Rethinking the Social Link
Bertrand Binoche thus shows how public opinion developed from a concept into a “keyword”; however, he also describes the appearance of the relatively stable meaning the term still enjoys today. The multiple aspects of opinion as brought to light by historians therefore clouded a figure that it was up to philosophy to reestablish. The author then makes a clear decision to study the formation not of public opinion as an object but rather as a subject: as soon as it was a question of democracy, or more specifically of democratic possibilities, this option became a necessity. Finally, the philosopher adds a certain depth to sociological theory while both accepting and rejecting Habermas. Indeed, while he accepts the concept of public opinion, he does not give it a specific, defined correlation, instead showing how the idea is destined not to gain satisfactory fulfilment in experience: considering that the role given to public opinion was to substitute, as the social link, newly-private religion, it could not fail to transform into a creed itself and as such disappear. Hence the theory of its non-existence, which Bertrand Binoche partly accepts as the truth but which, for him, constitutes a way round the problem of the overlap between public opinion and modern democracy. Finally, while he may have perceived the specifically eighteenth-century origin of the concept, Habermas was mistaken when he saw public opinion as an agreement limited to discursive procedures: rules always carry some dogma, whether that be everyone’s capacity for discourse.

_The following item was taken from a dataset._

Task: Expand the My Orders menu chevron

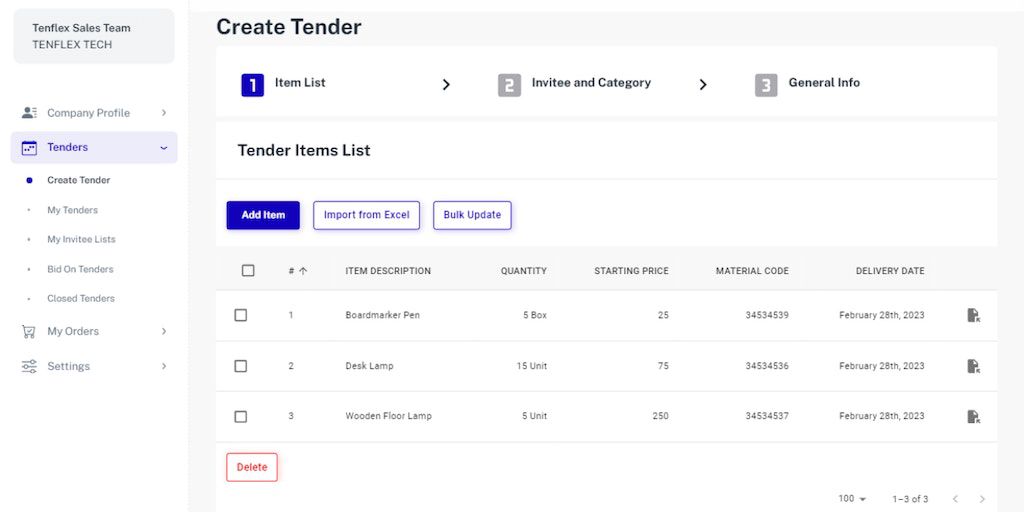Action: point(164,332)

Religion privée, opinion publique is therefore a considerably more controversial book than might first appear. While some saw Communism as a new religion, and democratic debate as its antidote, Bertrand Binoche reveals the reduction ad religiosam of the modern-day high priestess of public opinion. The book reminds us of the liberal origin of a notion that is all too often concealed behind the veil of axiological neutrality; it opens our eyes to the way in which it is, by nature, a slogan and a new creed, and invites us to reflect on what it tends to conceal, that is, the constant, open possibility of a new social link.